Animate with the Spirit calls the spirit of a good-aligned outsider to inhabit a corpse, but there are some tricky aspects to the application.

The key assumption of the spell is that the corpse is treated as if "still alive," but the statue-corpse was never alive. This runs into mechanical difficulties: the corpse uses the outsider's values for the mental stats, but the corpse "regains the Strength, Dexterity, Constitution, hit points, and innate abilities of the creature the corpse represented when it was alive."

The trouble here is that the statue-corpse never had any of these, because it was just a lump of stone cut into a specific shape. It never had any innate abilities to begin with, because it was never alive.

Now, if you absolutely wanted to make this work, you could use standard stats for the race, average hit points, etc. etc., but to me that violates the spirit of the spell. Animate with the Spirit clearly expects a specific corpse of a specific individual, and the statue-corpse never was such.

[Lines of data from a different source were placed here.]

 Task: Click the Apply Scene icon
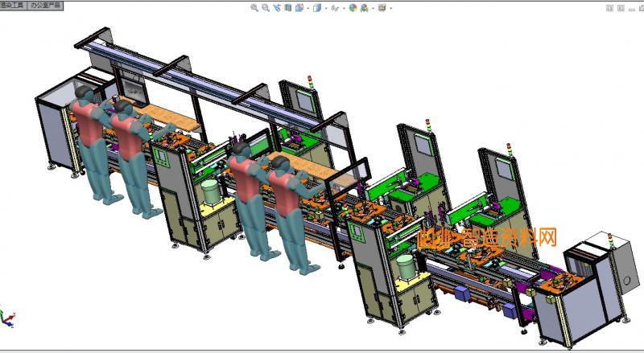pyautogui.click(x=364, y=8)
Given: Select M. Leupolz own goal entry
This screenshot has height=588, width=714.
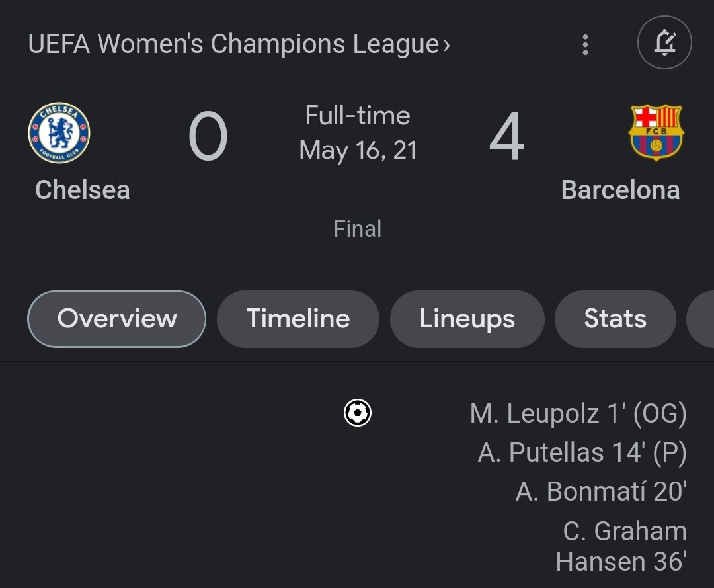Looking at the screenshot, I should 578,413.
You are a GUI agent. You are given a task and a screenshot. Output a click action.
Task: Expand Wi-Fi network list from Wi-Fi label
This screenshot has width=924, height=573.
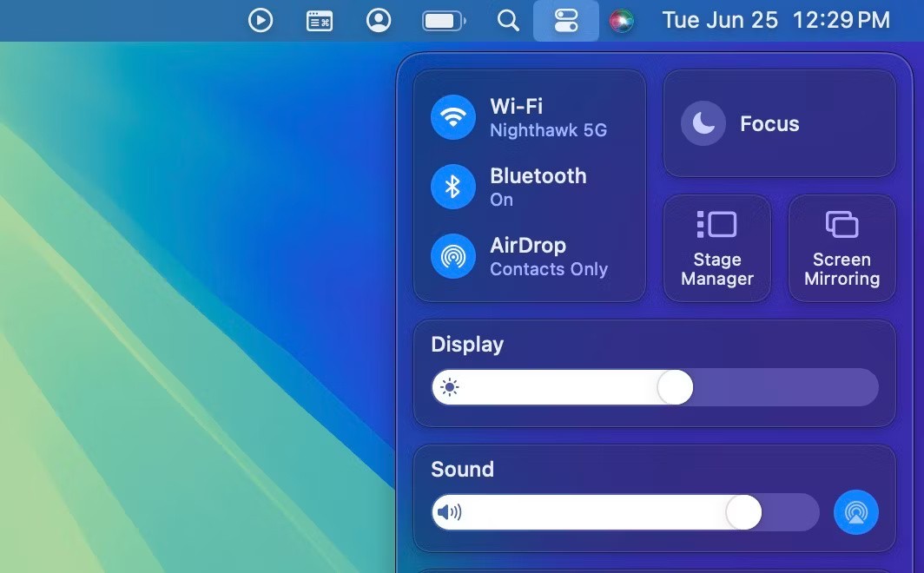[516, 107]
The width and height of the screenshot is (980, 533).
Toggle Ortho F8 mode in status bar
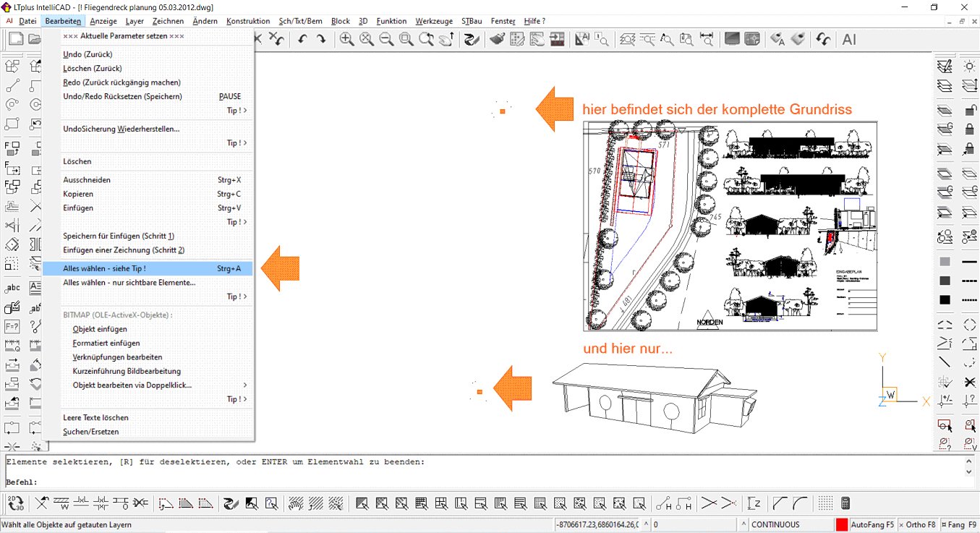(x=919, y=524)
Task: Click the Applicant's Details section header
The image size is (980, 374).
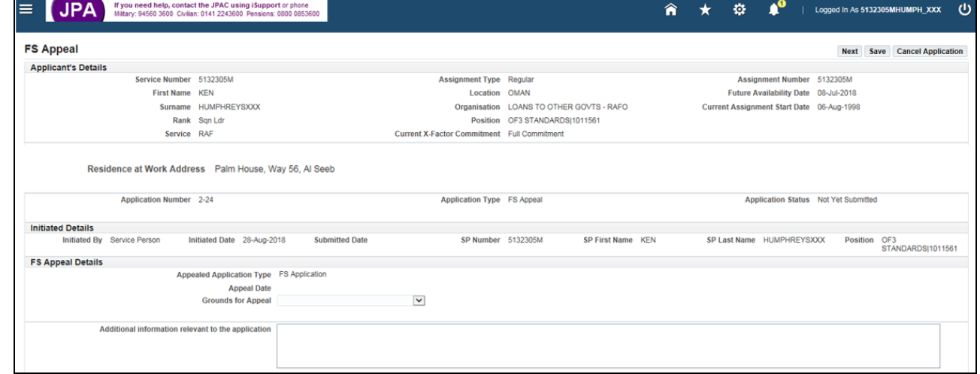Action: (68, 68)
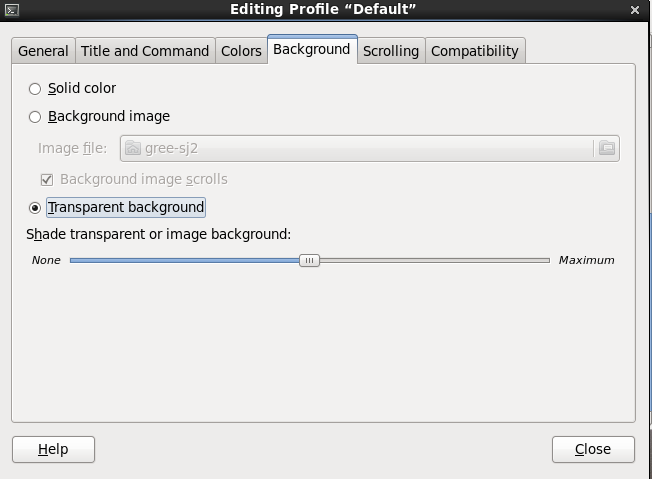Choose the Background image radio option
Viewport: 652px width, 479px height.
[x=35, y=117]
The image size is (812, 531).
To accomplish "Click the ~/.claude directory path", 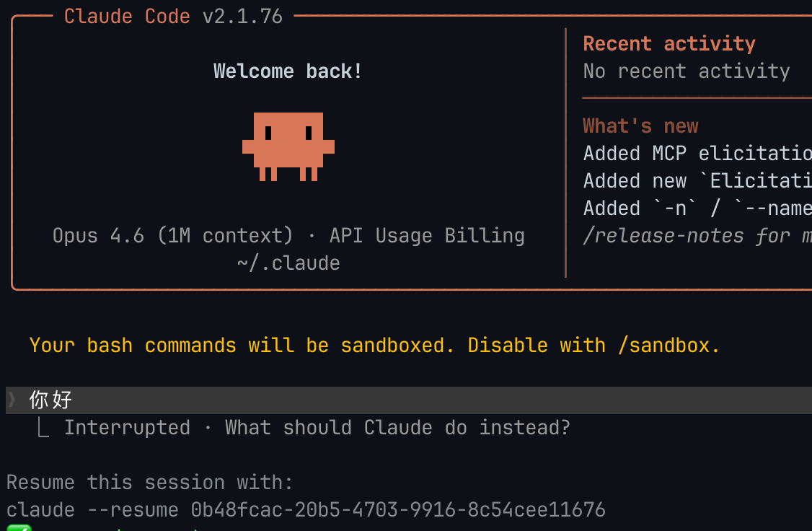I will (288, 263).
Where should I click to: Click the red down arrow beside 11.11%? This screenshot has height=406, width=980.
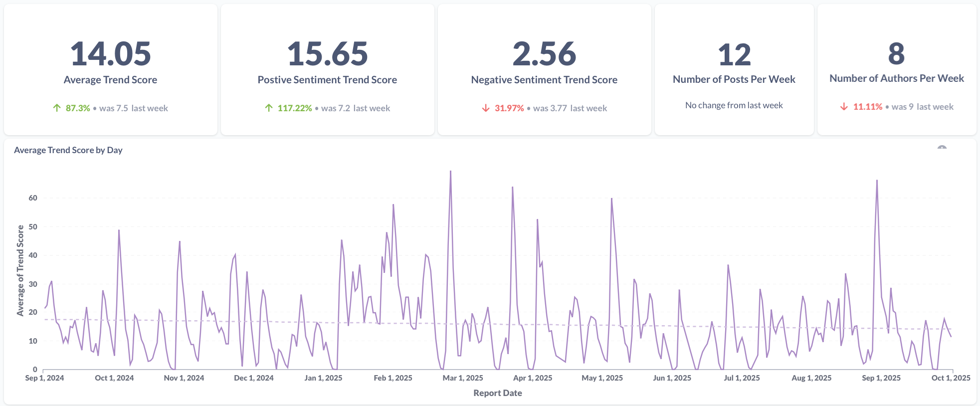[844, 107]
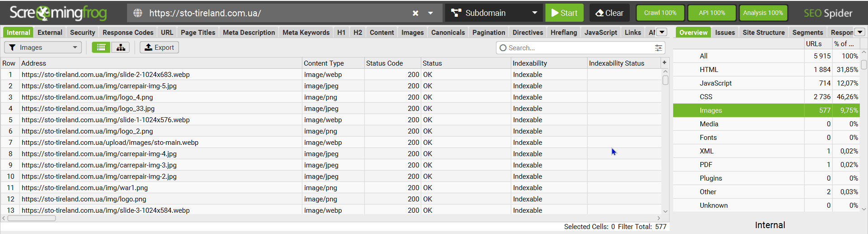Export the current table data
Image resolution: width=868 pixels, height=234 pixels.
pos(159,48)
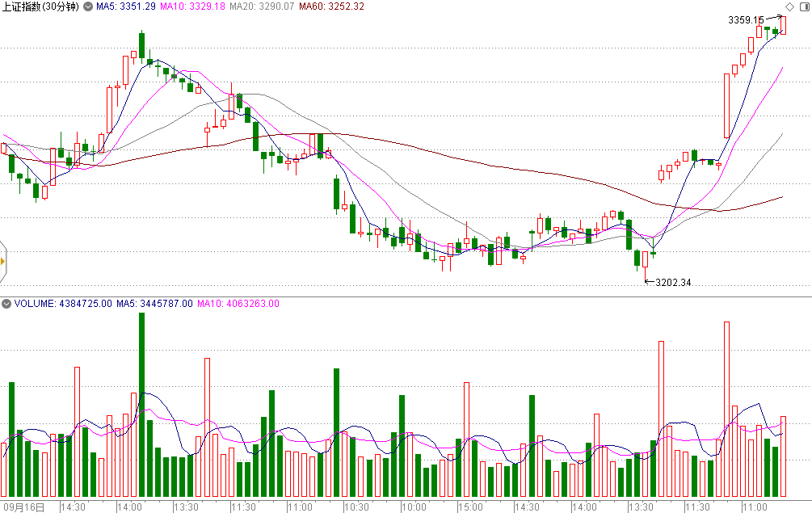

I expect there are similar issues with assumptions for most of the other spells you've compiled. (Which is an impressive list, by the way.) Revive Undead assumes the target is "an undead creature destroyed by hit point loss," which doesn't apply in this case. Rejuvenative Corpse might work, but all it does is heal an undead and give it fast healing, which doesn't do much for the statue-corpse itself. Last Breath specifically calls a spirit back to the body it just departed, so not applicable here. Most of these spells are probably too specific to be applied in this particular case.